__SEITENTEXT__.
******
Schattenblick → INFOPOOL → REDAKTION → WOCHENDRUCKAUSGABE


EDITORIAL/042: Zur sukzessiven Abschaffung der Schreibschrift (SB)


Wochendruckausgabe 42 der Elektronischen Zeitung Schattenblick zum 13.05.2017


Aufgeschlagene Schattenblick-Zeitung in den Händen eines Lesers - Foto: © 2013 by Schattenblick

Foto: © 2013 by Schattenblick

Zur sukzessiven Abschaffung der Schreibschrift

"Immer mehr Schulen in deutschen Bundesländern distanzieren sich von der Schreibschrift und nehmen eine neue Grundschrift, die der Druckschrift ähnelt, in ihre Lehrpläne auf. Das Konzept dieser Basisschrift stellt es den Kindern frei, wie sie die Buchstaben verbinden. Die Kultusministerkonferenz macht bei Handschriften keine Vorgaben und lässt es offen. Die Handschrift müsse nur gut lesbar sein und flüssig zu schreiben.
******
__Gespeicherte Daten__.
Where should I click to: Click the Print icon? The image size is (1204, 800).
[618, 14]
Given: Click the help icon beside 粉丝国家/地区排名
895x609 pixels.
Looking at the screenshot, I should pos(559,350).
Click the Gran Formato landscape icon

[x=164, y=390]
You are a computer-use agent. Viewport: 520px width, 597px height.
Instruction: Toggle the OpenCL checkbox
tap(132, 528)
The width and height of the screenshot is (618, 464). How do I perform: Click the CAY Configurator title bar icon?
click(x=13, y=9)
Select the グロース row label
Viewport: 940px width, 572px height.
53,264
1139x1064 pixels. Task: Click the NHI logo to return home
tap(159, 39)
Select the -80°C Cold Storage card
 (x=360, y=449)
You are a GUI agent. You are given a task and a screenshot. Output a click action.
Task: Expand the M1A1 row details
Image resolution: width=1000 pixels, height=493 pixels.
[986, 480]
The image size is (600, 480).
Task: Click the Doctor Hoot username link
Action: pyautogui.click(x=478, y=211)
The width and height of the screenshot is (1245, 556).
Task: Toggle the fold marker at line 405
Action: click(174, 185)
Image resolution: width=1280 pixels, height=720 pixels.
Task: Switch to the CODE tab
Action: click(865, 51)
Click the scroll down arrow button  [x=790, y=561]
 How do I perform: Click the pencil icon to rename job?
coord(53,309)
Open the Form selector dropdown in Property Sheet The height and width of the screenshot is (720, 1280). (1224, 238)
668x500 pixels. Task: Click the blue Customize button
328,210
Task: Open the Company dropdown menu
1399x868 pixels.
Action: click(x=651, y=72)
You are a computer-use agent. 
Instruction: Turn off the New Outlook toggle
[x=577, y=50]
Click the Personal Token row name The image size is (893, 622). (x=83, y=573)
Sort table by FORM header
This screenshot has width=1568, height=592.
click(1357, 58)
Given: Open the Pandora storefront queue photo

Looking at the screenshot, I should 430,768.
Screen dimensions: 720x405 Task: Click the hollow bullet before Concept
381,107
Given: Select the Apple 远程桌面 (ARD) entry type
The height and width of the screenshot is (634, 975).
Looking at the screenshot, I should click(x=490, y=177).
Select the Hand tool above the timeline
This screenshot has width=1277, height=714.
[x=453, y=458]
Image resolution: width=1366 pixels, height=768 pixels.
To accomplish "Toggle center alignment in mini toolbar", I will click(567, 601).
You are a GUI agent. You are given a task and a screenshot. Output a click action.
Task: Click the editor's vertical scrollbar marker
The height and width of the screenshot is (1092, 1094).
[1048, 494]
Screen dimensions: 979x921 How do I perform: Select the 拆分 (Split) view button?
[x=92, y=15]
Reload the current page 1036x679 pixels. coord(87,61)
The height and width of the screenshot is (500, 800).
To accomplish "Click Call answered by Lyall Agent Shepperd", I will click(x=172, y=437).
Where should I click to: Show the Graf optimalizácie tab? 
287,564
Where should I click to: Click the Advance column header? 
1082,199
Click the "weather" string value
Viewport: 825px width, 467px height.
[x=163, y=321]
******
__ARBEITSANWEISUNGEN__.
a: Fassen Sie den Text über die Schreibschrift in zwei Sätzen zusammen.
b: Prüfen Sie anhand des Textes über die Schreibschrift, ob die folgenden Aussagen zutreffen, und belegen Sie jede Antwort mit den entscheidenden Worten des Textes:
(i) Die Kultusministerkonferenz schreibt eine bestimmte Handschrift vor.
(ii) Bei der Basisschrift dürfen die Kinder selbst wählen, wie sie die Buchstaben verbinden.
(iii) Die neue Grundschrift ähnelt der Schreibschrift.
Stützen Sie sich ausschließlich auf den Text über die Schreibschrift.

__LÖSUNGEN__.
a: Immer mehr Schulen in deutschen Bundesländern distanzieren sich von der Schreibschrift und nehmen eine der Druckschrift ähnliche Grundschrift in ihre Lehrpläne auf, bei der die Kinder frei entscheiden, wie sie die Buchstaben verbinden. Die Kultusministerkonferenz macht bei Handschriften keine Vorgaben; die Handschrift müsse nur gut lesbar und flüssig zu schreiben sein.

b:
(i) Nein: „Die Kultusministerkonferenz macht bei Handschriften keine Vorgaben und lässt es offen.“
(ii) Ja: „Das Konzept dieser Basisschrift stellt es den Kindern frei, wie sie die Buchstaben verbinden.“
(iii) Nein: „eine neue Grundschrift, die der Druckschrift ähnelt“